Another big misconception about economic models is to interpret them as being some sort of guaranteed indicator of future conditions or situations in an economy. Cobb-Douglas has written extensively about the problems of economic models when it comes to prediction functions. 

An existing economic model set-up is fed data collated (ergo referring to past periods) on which it works and produces outcomes. To cite just one element: no society is ever static in the creation or construction of its mores or realities. 

But indeed when it then factually becomes necessary to quantify and include as numerary aggregates such new realities into an existing economic model, yes that is then not only a big problem of how the function of change or addition is to be performed to the model, but very often also then the new ‘model’ creates big issues of comparability with the past, and also the new “excitement” of what will be “next down the road”.

 The good analyst of economic realities will yes, with any document or report, be concerned with numerary projections, while, however, at the same time fully cognisant of the fact that there never is any economic decision or trend that can be dogmatically pronounced as “constantly good” for a nation, a community, for even the international scenario.

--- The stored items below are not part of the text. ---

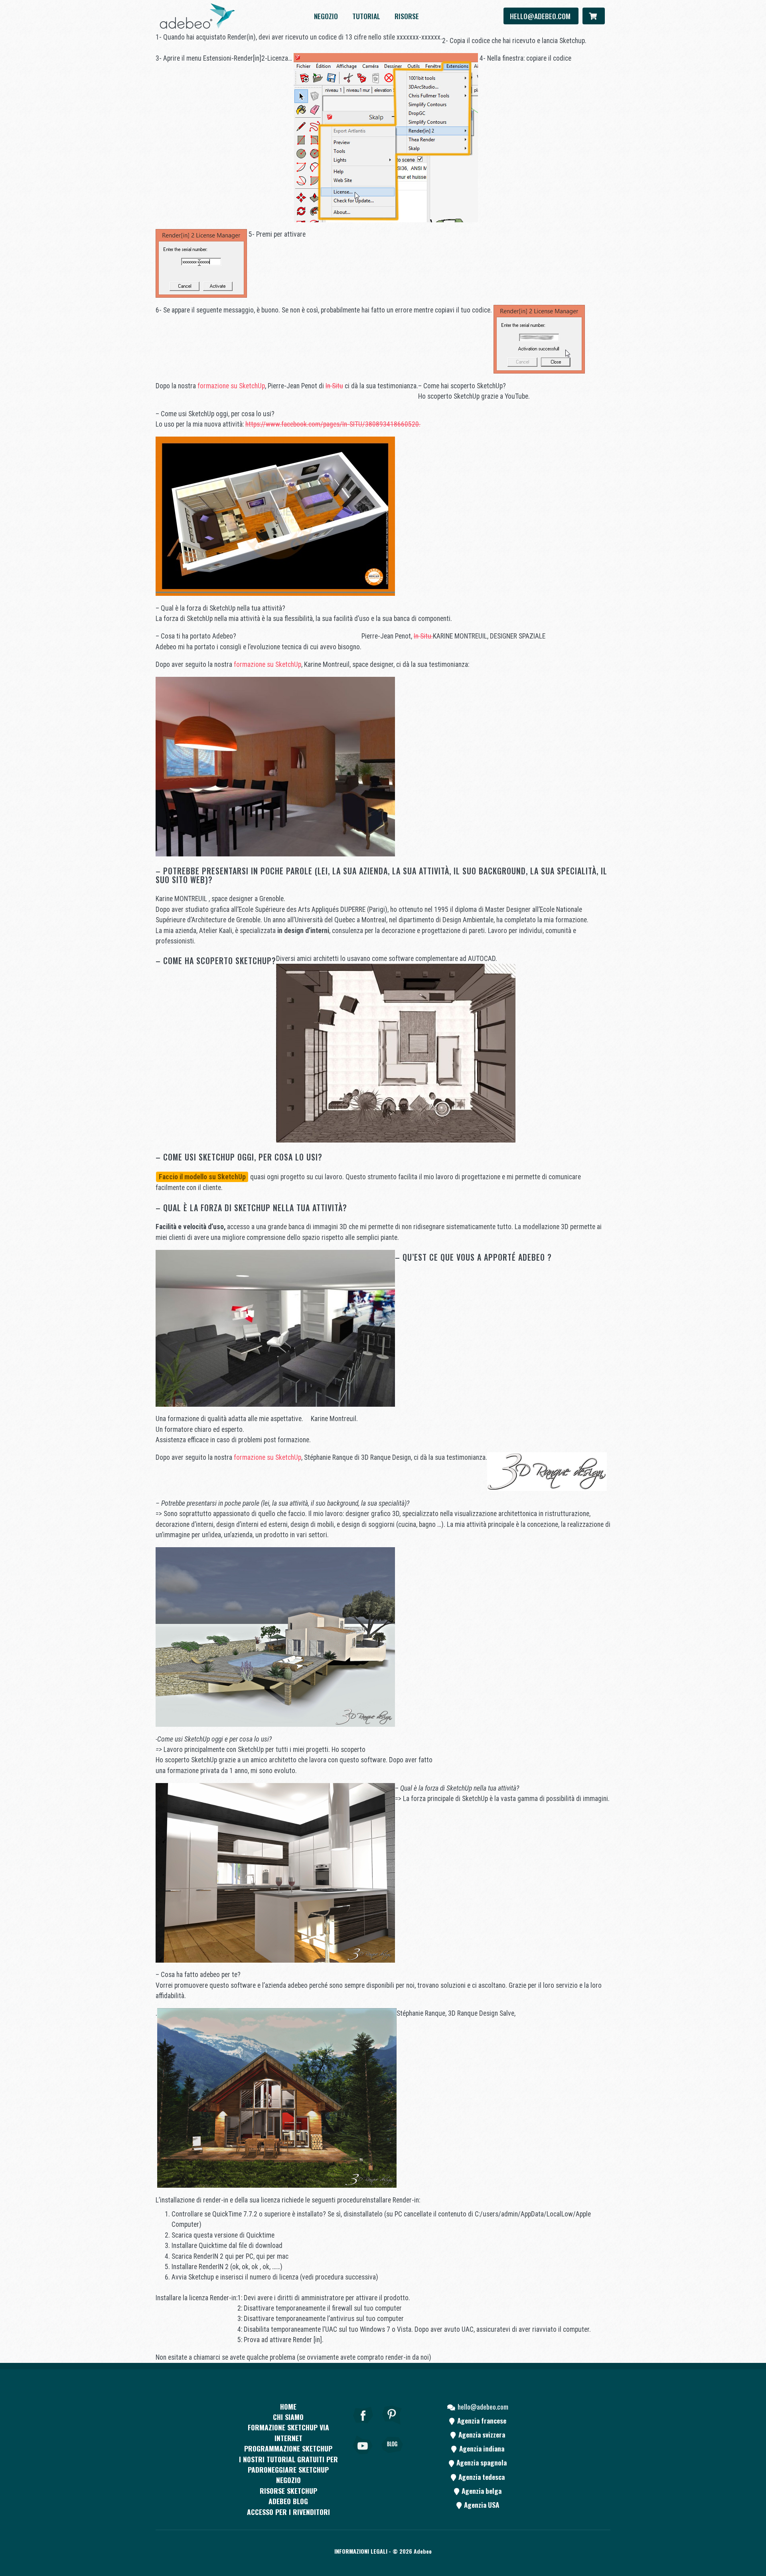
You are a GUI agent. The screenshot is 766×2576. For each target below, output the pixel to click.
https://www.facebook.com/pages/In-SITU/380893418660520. (333, 424)
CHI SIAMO (288, 2417)
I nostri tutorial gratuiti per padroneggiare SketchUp (288, 2464)
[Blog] (392, 2456)
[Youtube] (363, 2456)
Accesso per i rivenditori (288, 2512)
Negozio (326, 16)
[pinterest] (392, 2426)
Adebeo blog (288, 2501)
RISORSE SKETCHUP (288, 2490)
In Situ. (423, 636)
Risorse (407, 16)
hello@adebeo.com (541, 16)
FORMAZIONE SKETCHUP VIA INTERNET (288, 2432)
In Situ (334, 386)
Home (288, 2406)
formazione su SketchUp (231, 386)
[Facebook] (363, 2426)
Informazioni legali (360, 2551)
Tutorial (366, 16)
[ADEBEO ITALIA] (197, 16)
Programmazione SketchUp (288, 2448)
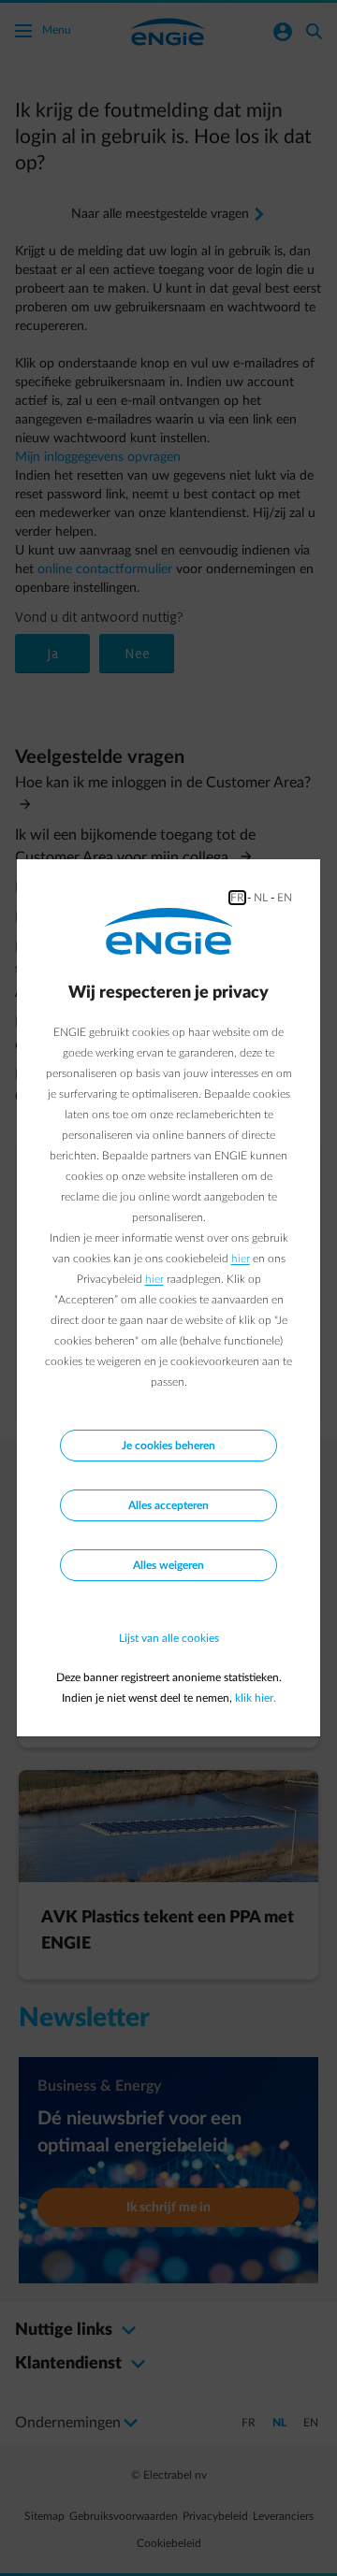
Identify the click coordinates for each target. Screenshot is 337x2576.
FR (237, 897)
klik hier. (255, 1698)
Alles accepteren (168, 1505)
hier (240, 1258)
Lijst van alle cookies (169, 1638)
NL (261, 897)
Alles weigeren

What real economic models are all about is the purely statistical relationship between macroeconomic aggregates in an economy

Does it presently tell us anything that most numerary economic indicators about the Maltese economy, as appearing in international reports, definitely pro-ject positive futures in that or other areas. For me personally paramount are figures about the management of our public finances (annual deficits, national debt, GDP, unemployment, etc). But that does not mean that it is only those that are important. 

“The big machine”, so to speak, can be made to work to produce sectorial results, e.g. on scenarios such as demographics, health, labour scenarios, educational outcomes, and others.

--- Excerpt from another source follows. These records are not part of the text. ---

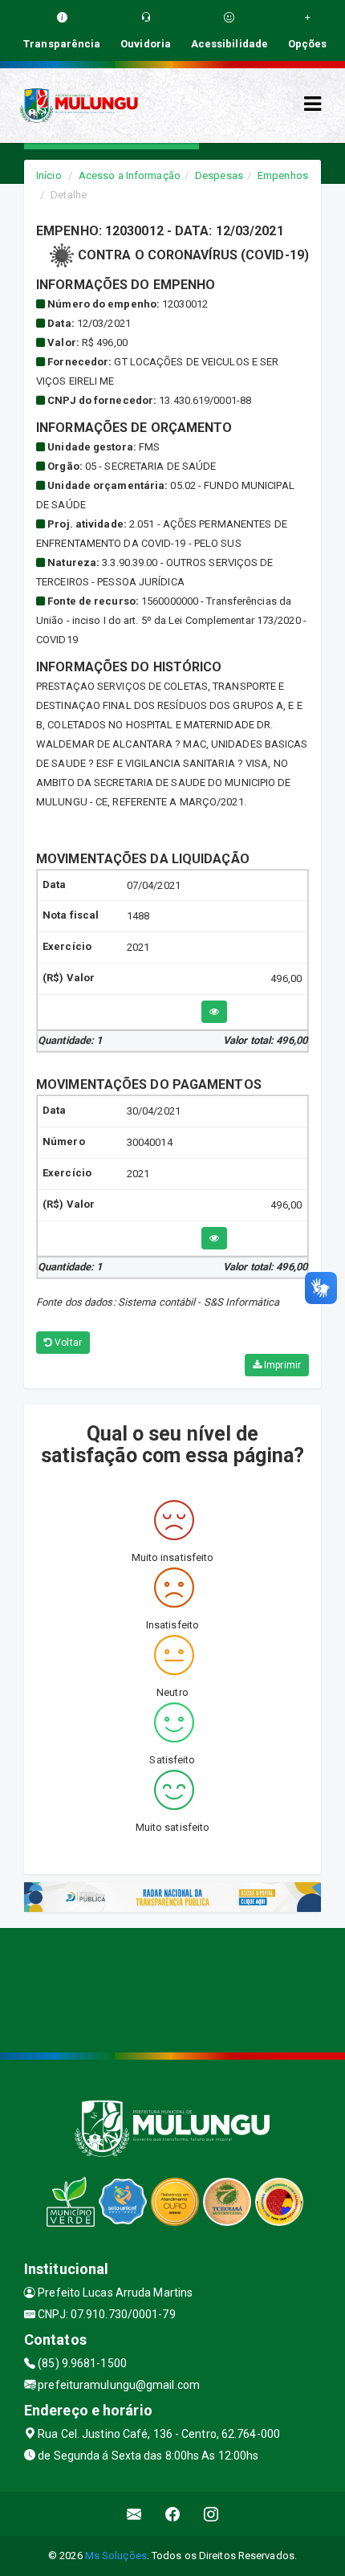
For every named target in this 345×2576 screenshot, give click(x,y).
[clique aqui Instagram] (211, 2514)
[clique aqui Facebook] (173, 2514)
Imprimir (281, 1365)
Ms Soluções (116, 2556)
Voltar (67, 1342)
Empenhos (283, 175)
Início (49, 175)
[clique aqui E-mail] (134, 2514)
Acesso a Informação (130, 175)
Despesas (219, 175)
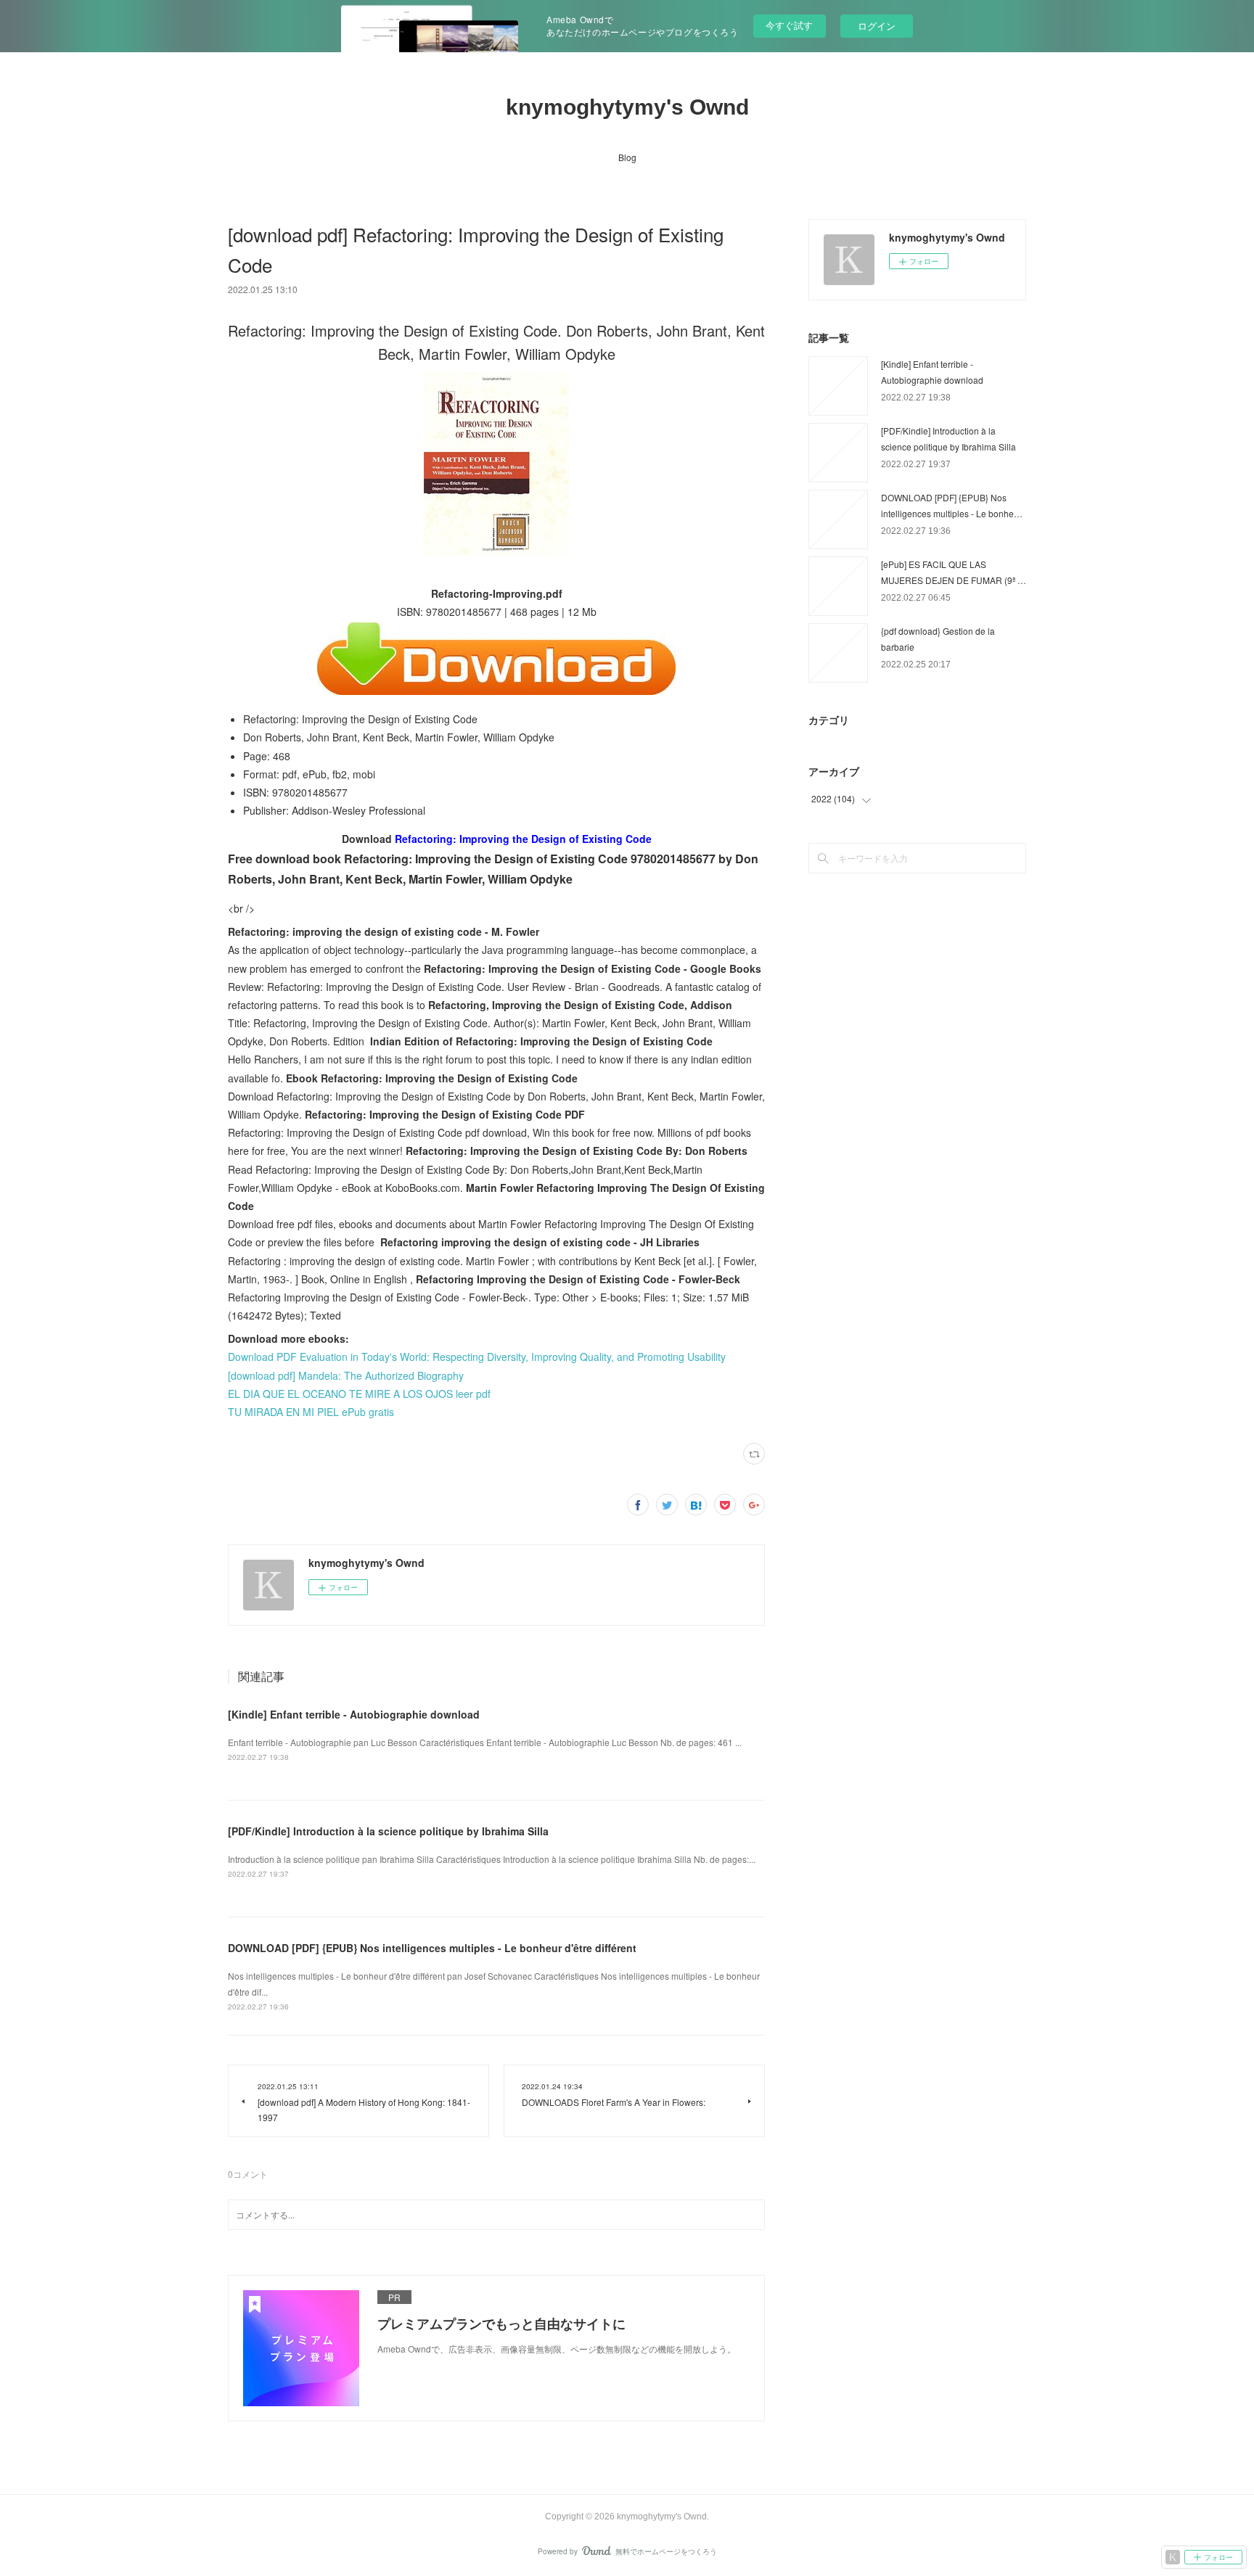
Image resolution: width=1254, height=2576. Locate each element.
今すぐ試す (789, 25)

 In a previous article some time ago I had also argued against the dangerous practice of selectively quoting – often only word passages, but never supporting with figures – from the reports of international bodies.  

There is a particular, generally always highly respectful, dialectic which, I know from experience, governs the relationships between visitors from, e.g. the IMF or the EU on one side, and the local personnel who work for local-being-studied-bodies. 

The former are generally highly competent persons and technocrats, and it is always because of this that they will go about doing their analytical work with competence and use of various skills. 

And it is precisely because of their competence that they will never ever go short of using figures, statistics, charts, tables, et similia to support whatever point their recommendation or views would be making. 

As I write I have on my desk the IMF-Malta 2019 Article IV Consultation Report, submitted after their formal visit to Malta visit which ended on February 22.

In a total of 54 pages of the main report (excluding an appendix) there are no fewer than 44 pages showing precisely statistics and numerary tables, pie charts, graphs, and so on. It is here that the real discourse about Malta’s economic construct, what others will erroneously describe as “the model”, lies, and it is about the facts arising from figures that we should all really be talking. Because, as the Italians say, la matematica non è una opinione. 

Of course there is nothing to stop commentators from writing about socio-political ideals that they would like to see becoming implemented: e.g. wanting better value from monies being spent, wanting smaller queues and waiting lists wherever for government services, seeing a prison population becoming ever smaller, etc, etc. 

But, for God’s sake, don’t call that “a flawed economic model”, it isn’t an economic model but only a series of legitimate items in some wish lists.

John Consiglio teaches in the Faculty of Economics, Management and Accountancy at the University of Malta.